Aux Philippines, une autre ex-première dame, celle-là reconnue pour ses frasques et son caractère flamboyant, a vécu des moments à la hauteur de son personnage. Imelda Marcos a accompagné la dépouille de son mari, le dictateur Ferdinand Marcos, mort en 1989, qui était transférée au cimetière des héros de la nation, un souhait de l’actuel président Rodrigo Duterte, qui ne cache pas son admiration pour l’ancien homme fort du pays.

L’événement n’a pas manqué de faire réagir des millions de Philippins qui ont vécu sous l’oppression de la dictature après l’instauration en 1972 de la loi martiale. De milliers de personnes furent emprisonnées et torturées par l’armée et d’autres ne sont jamais revenues de leur captivité. Sur cette photo prise par Romeo Ranoco, de l’agence Reuters, à Manille, des manifestants mettent le feu à une effigie du dictateur sanguinaire.

Restons dans le pouvoir autoritaire et mettons le cap vers la Corée du Nord, où le chef suprême, Kim Jong-un, n’entend plus à rire avec son apparence physique. Son surpoids causait les railleries des internautes chinois, et des officiels nord-coréens ont fait part de la frustration de leur dirigeant aux autorités chinoises.

Le résultat s’est fait rapidement ressentir sur Internet. L'expression « Jin San Pang » (grassouillet Kim le troisième), en mandarin, est maintenant introuvable sur le web en Chine. Efficace. Sur cette photo non datée transmise cette semaine par l’agence de presse officielle du régime nord-coréen, Kim Jong-un, âgé de 32 ans, est aidé pour marcher sur une plage non identifiée.

De son côté, la plus grande démocratie du monde, l’Inde, vivait des heures mouvementées cette semaine, après la décision du gouvernement de retirer les grosses coupures d’argent. L’opération, dont l’objectif est d’endiguer la fraude et la corruption, a causé des files énormes et du mécontentement dans la population. Sur cette photo, des Indiens attendent pour échanger leurs billets de 500 et 1000 roupies, retirés de la circulation.

Sur ce cliché capté par Adnan Abidi, de Reuters, la police de New Delhi utilise des canons à eau pour disperser des manifestants s’opposant à l’opération monétaire en cours.

En Irak, les canons ne tirent pas de l’eau. Les troupes d'élite irakiennes grugent du terrain au dernier bastion du groupe armé État islamique (EI), à l'est de Mossoul. Sur cette photo saisissante prise par Goran Tomasevic, de Reuters, des villageois en panique tentent de se protéger après un bombardement des forces de la coalition contre les positions de l’EI à Tahrir.

Quelques instants après, le photographe a saisi cette photo d’un soldat des forces spéciales irakiennes venant en aide à une jeune civile en pleurs.

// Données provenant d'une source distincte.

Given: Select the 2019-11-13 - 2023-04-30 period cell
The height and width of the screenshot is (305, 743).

Pas très loin, au Yémen, des enfants sont également les victimes innocentes de la guerre. Cette photo montre un garçon qui boit un jus périmé qu’il a ramassé dans un dépotoir situé près de la ville de Sanaa, coincée sous les balles et les bombardements.

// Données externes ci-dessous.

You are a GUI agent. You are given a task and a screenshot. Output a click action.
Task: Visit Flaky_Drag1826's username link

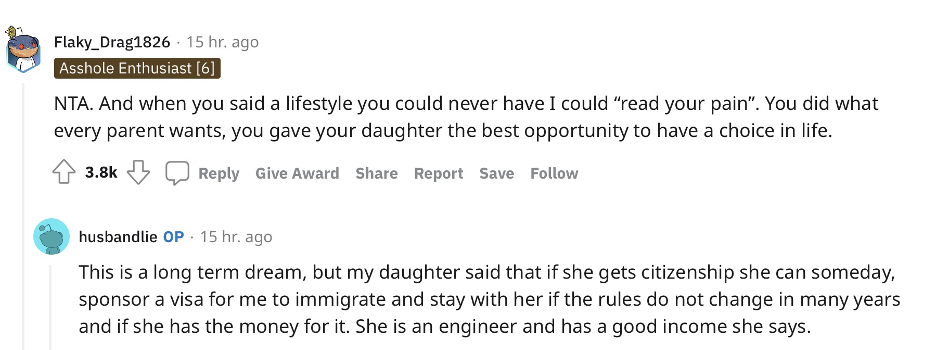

Un clin d’oeil pour terminer la semaine sur une note humoristique. Big Bird, l’oiseau jaune apparaissant dans l'émission pour enfants Sesame Street, semblait bien débiné cette semaine dans Central Park, à New York. Entamera-t-il une migration vers le Canada, comme bien des personnalités américaines qui avaient annoncé qu'elles émigreraient si Donald Trump était élu? Bonne semaine en images!